Magento released SUPEE-10570 on 27th February 2018, which provides various security enhancements with the aim of closing remote code execution (RCE), cross-site scripting (XSS), and other issues.
(Read this Magento official Release notes to get more details regarding this security patch)
Note: If the patch fails at lib/Zend/Mail/Transport/Sendmail.php means your Magento installation was earlier patched with SUPEE-9652v1 instead of SUPEE-9652v2. It is recommended to revert SUPEE-9652v1 and re-patch with SUPEE-9652v2 prior to patching with SUPEE-10570.
There are 2 methods you can install SUPEE-10570: with SSH or without SSH (2 ways). Please follow the instruction strictly to install this patch on your store.

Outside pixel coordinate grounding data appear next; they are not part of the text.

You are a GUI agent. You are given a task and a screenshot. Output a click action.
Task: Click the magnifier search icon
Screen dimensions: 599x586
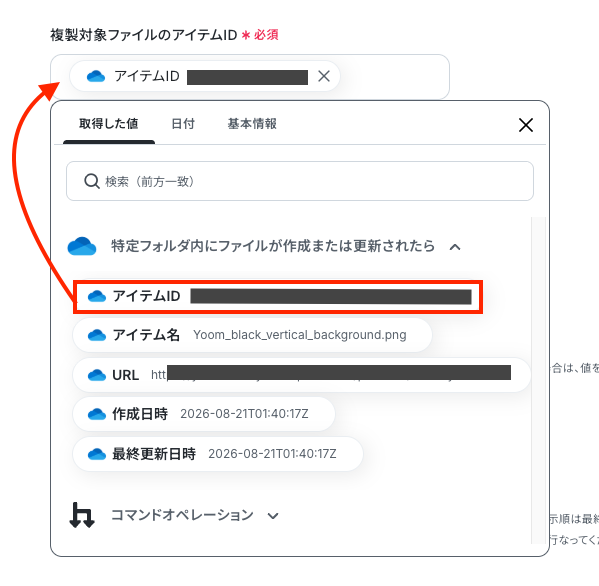(92, 181)
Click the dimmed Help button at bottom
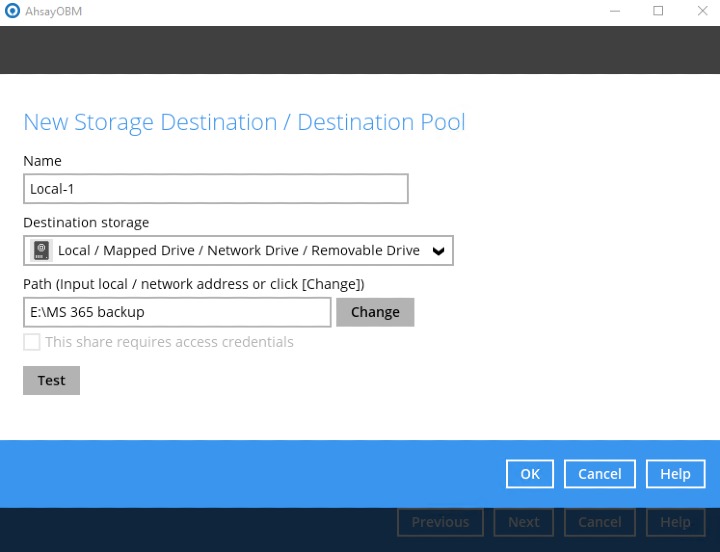 (675, 522)
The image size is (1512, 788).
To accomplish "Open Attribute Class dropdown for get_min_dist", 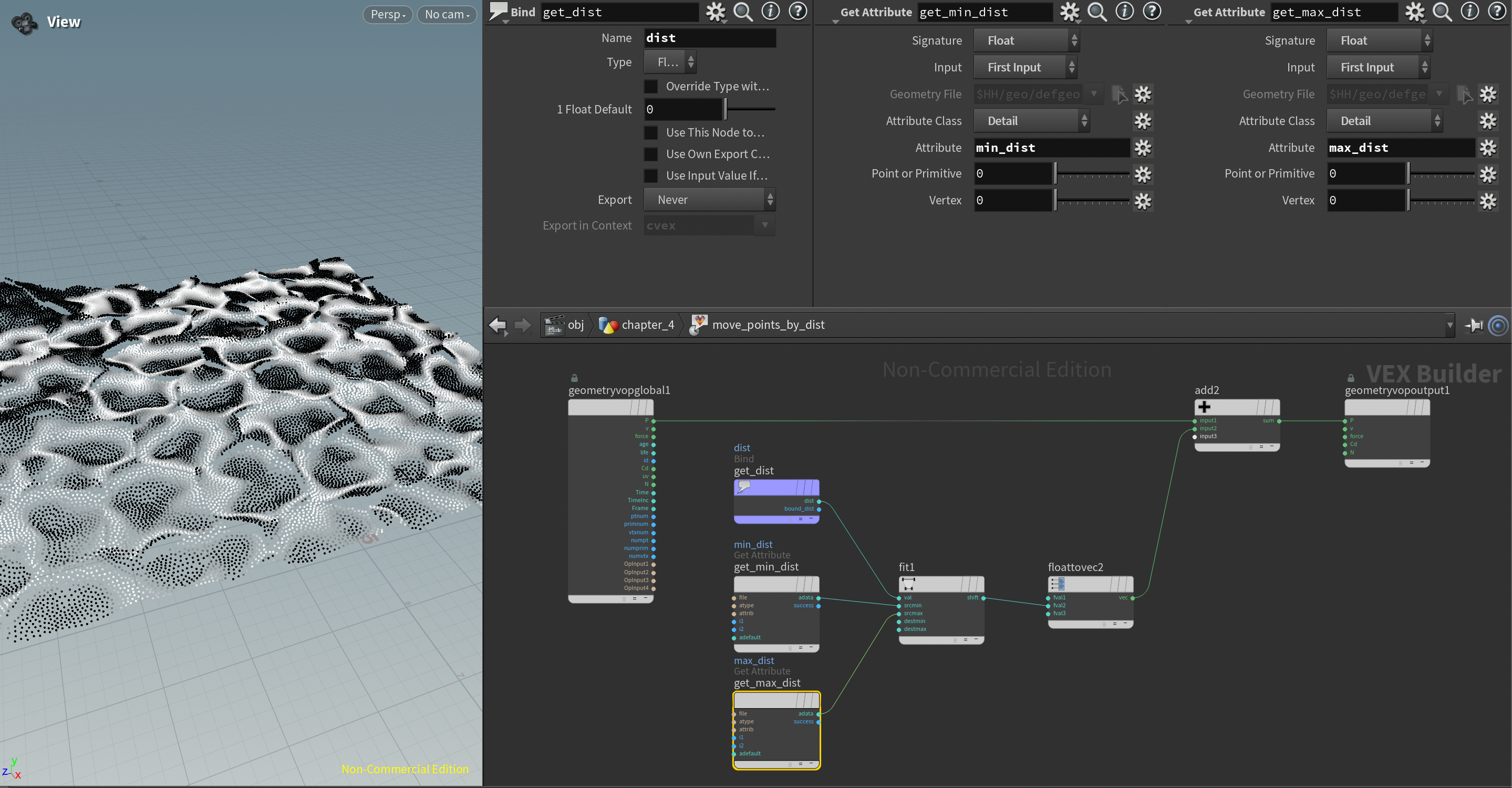I will pyautogui.click(x=1031, y=121).
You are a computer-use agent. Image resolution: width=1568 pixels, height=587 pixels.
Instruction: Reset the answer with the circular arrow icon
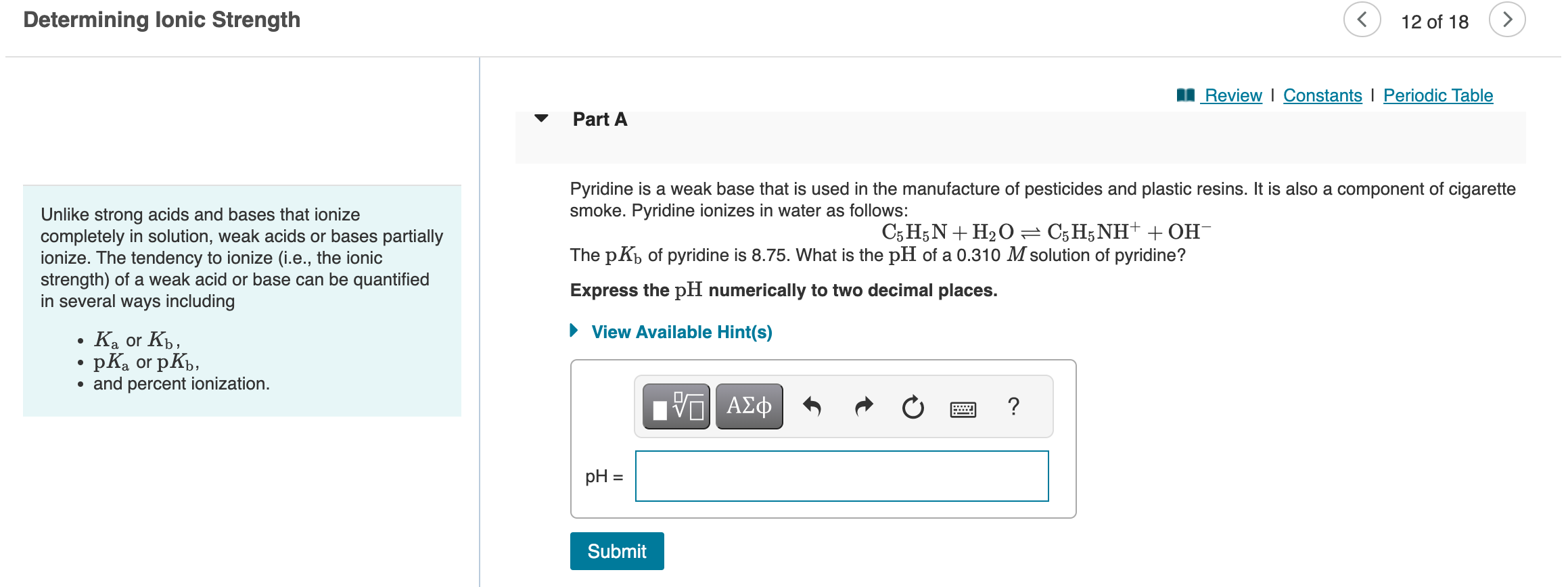[x=913, y=406]
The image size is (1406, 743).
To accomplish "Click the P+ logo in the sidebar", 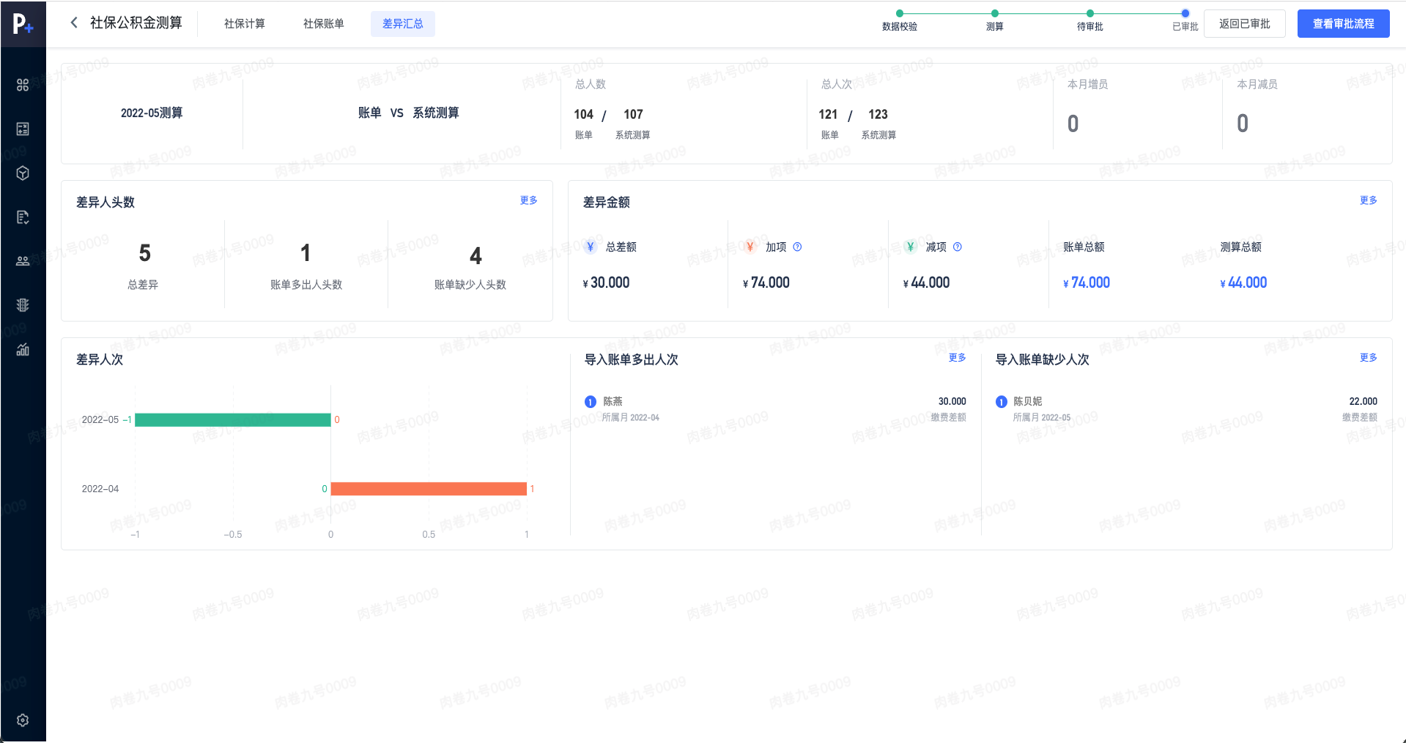I will (x=22, y=24).
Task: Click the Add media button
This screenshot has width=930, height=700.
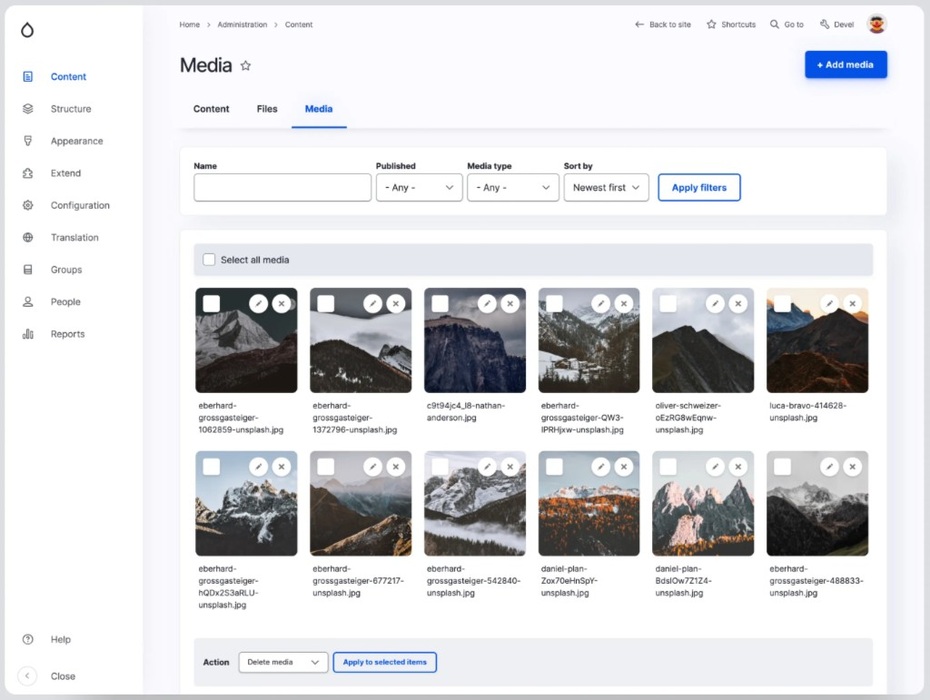Action: tap(845, 65)

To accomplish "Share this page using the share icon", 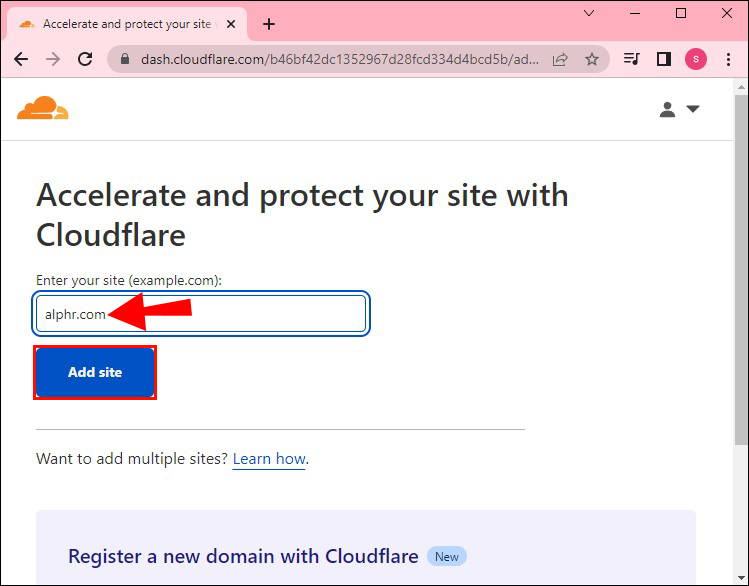I will point(561,59).
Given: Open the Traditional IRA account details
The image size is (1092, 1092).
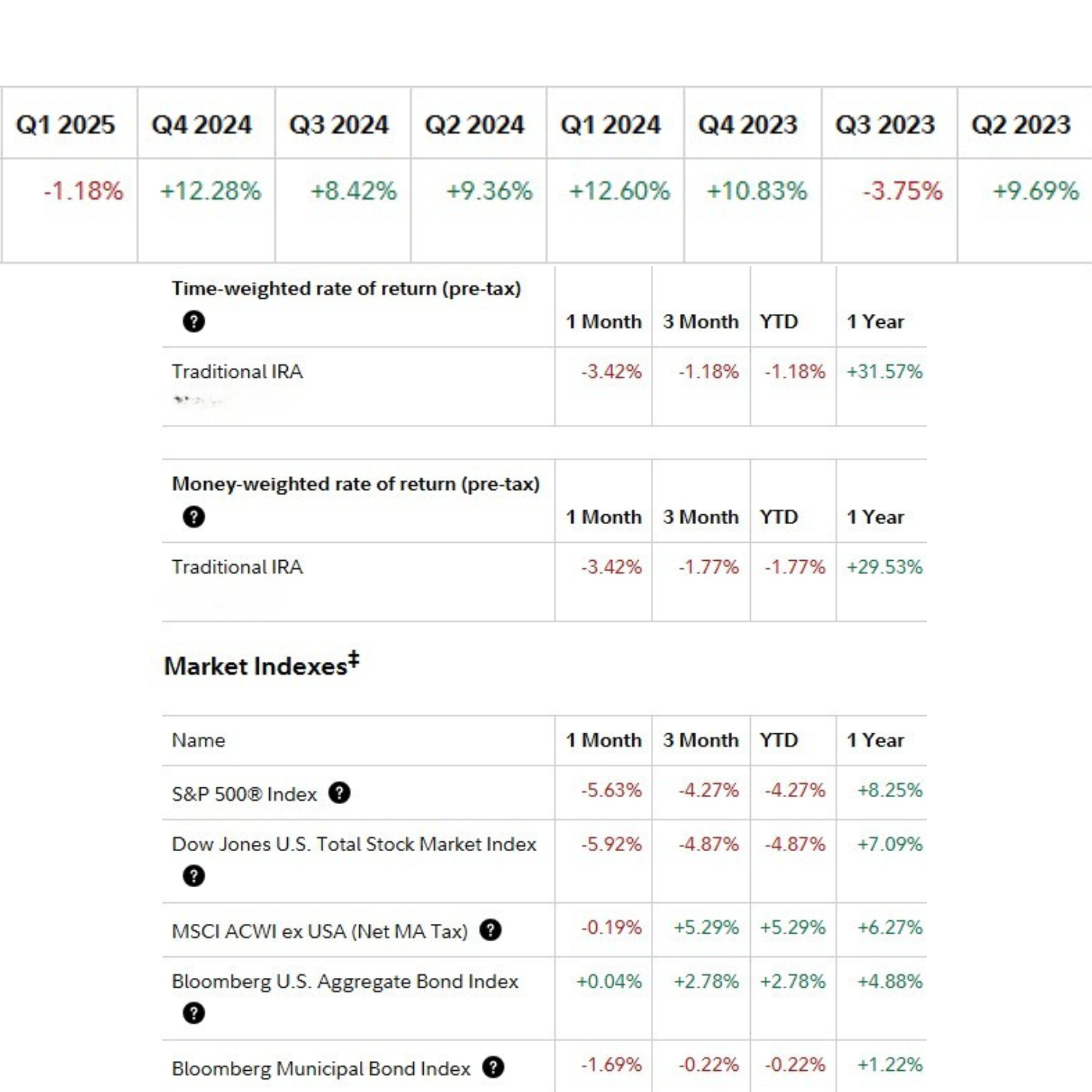Looking at the screenshot, I should [238, 371].
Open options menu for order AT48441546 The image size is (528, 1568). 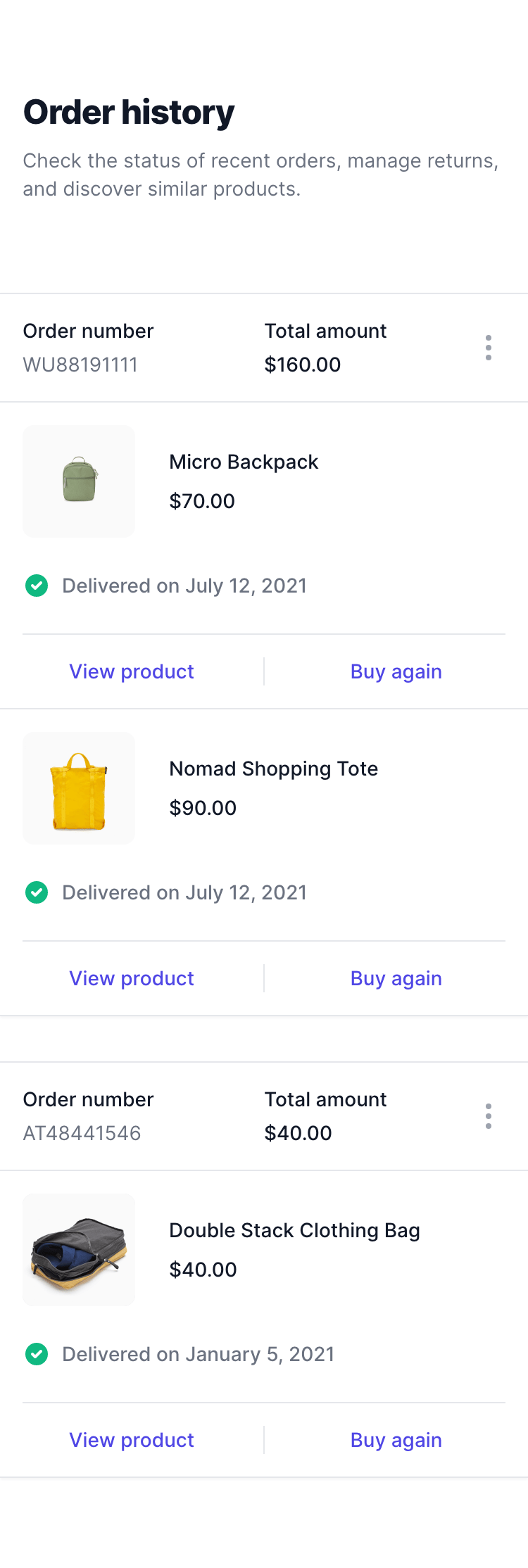click(489, 1116)
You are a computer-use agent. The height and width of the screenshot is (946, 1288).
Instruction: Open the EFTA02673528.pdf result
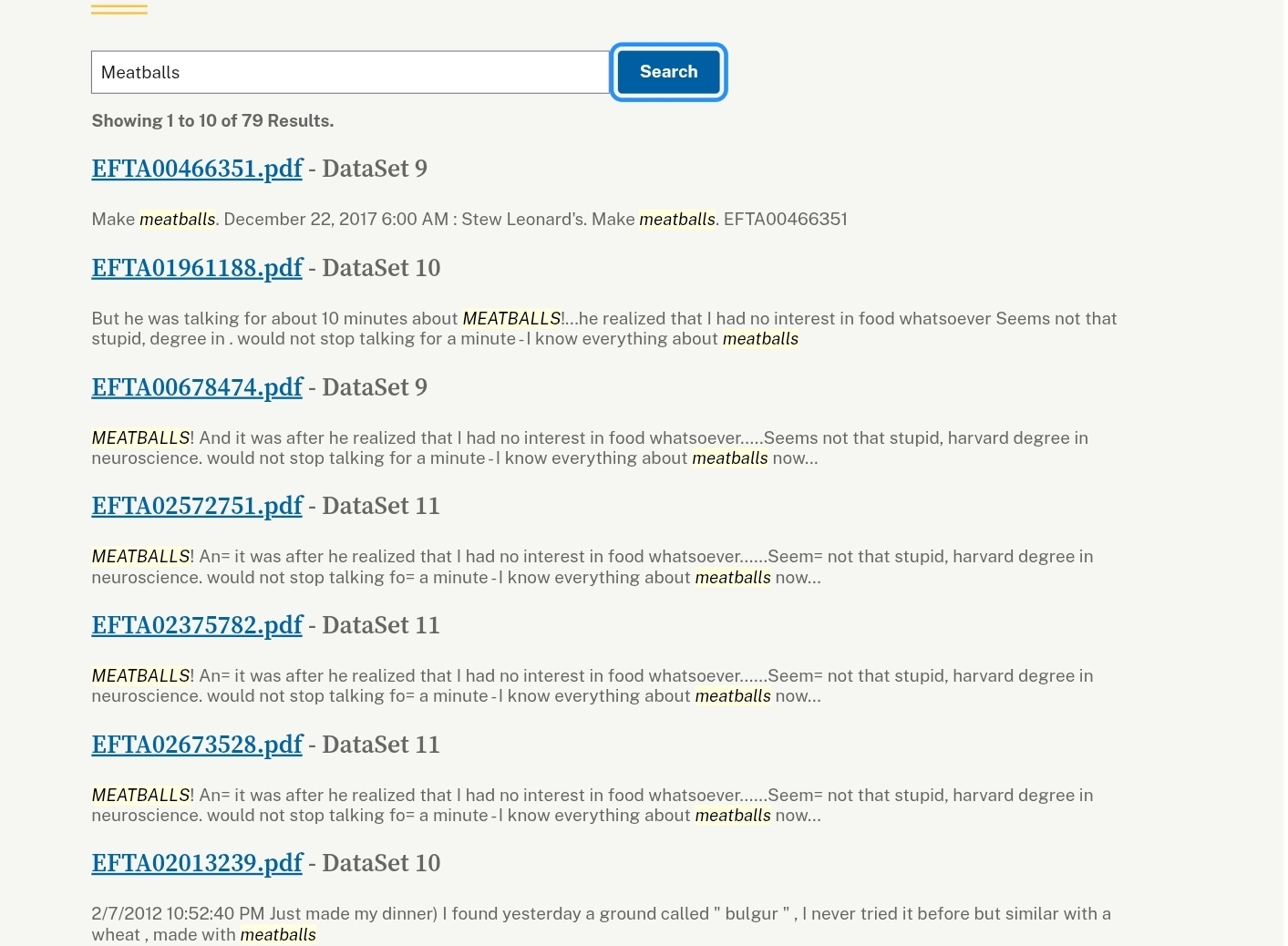[197, 745]
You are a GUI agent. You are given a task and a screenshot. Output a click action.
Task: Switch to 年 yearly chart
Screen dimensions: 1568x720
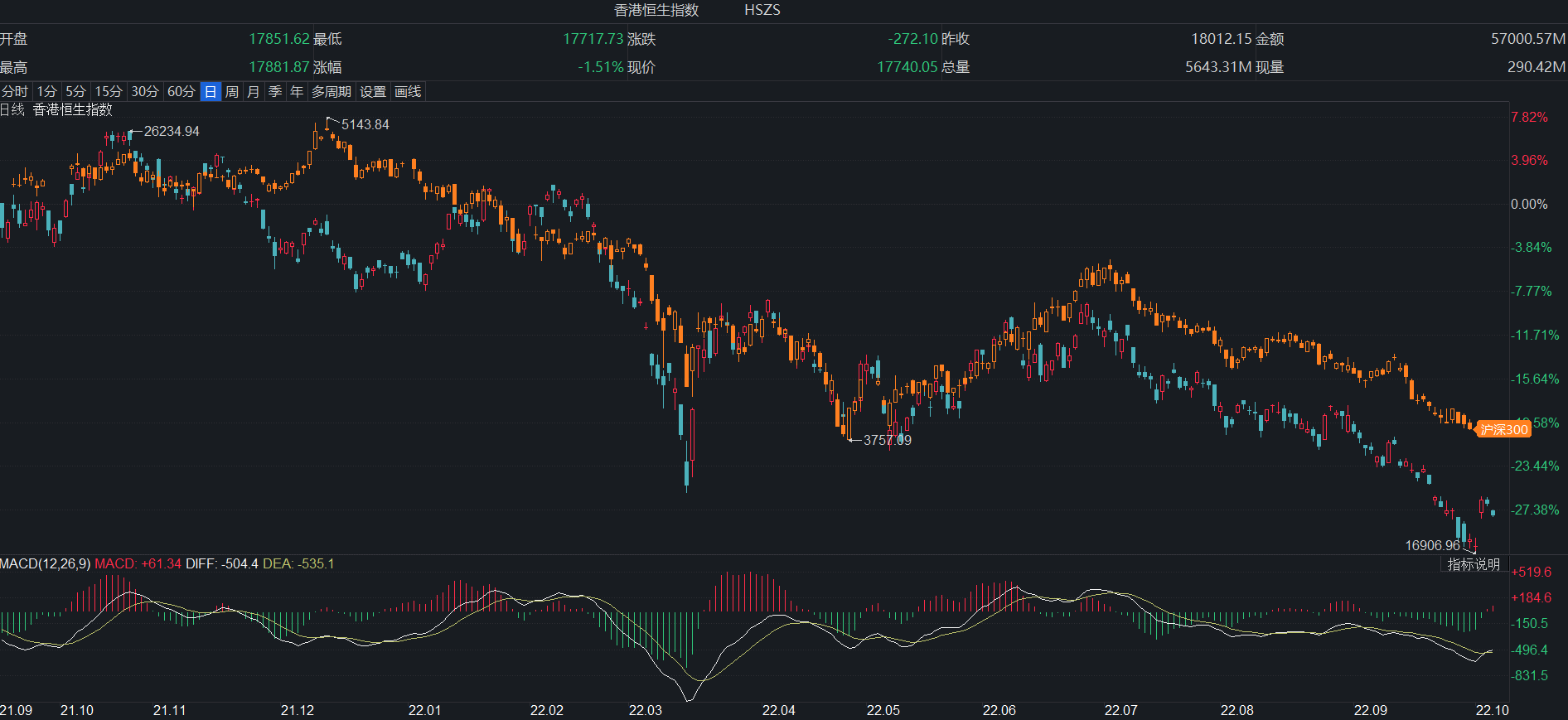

1. Install SUPEE-10570 with SSH
Firstly, if you don’t know how to set up SSH, please contact your hosting provider.
Secondly, upload the patch into your Magento root directory.
Thirdly, in the SSH console, run the following SSH command:
- For .sh file extension
- For .patch file extension:
patch —p0 < patch_file_name.patch
Note: Once you execute the command, remember to refresh the cache in the Admin Panel (System => Cache Management) so that the changes can be applied. We highly recommend that you test all patches in your test/ development environment before taking them live.
2. Install SUPEE-10570 without SSH
- 1st way:
Upload patch files in the root of Magento.
Make one file with the name of patch.php, write the following code in it, replace the file name in it, upload it in the root and run the file from the browser.
<?php print("<PRE>"); passthru("/bin/bash SUPEE-10570.sh"); print("</PRE>"); echo "Done"; ?>
The name should be PATCH_SUPEE-10570.sh
You should receive the following screen once you run patch.php from the browser
If you are getting errors like this,
“Error! Some required system tools, that are utilized in this sh script, are not installed; Tool (s) “patch” is (are) missed, please install it(them).
That means system tools aren’t installed in your server to run the sh script, you can contact your hosting provider or follow another method.
We have updated the patch files for the older Magento versions. It is very much recommended to use these patches at your own risk, please take backup of your website prior to installation.
- 2nd way:
Download the zip file for the patch installation. After that, you just need to upload it to your Magento root folder.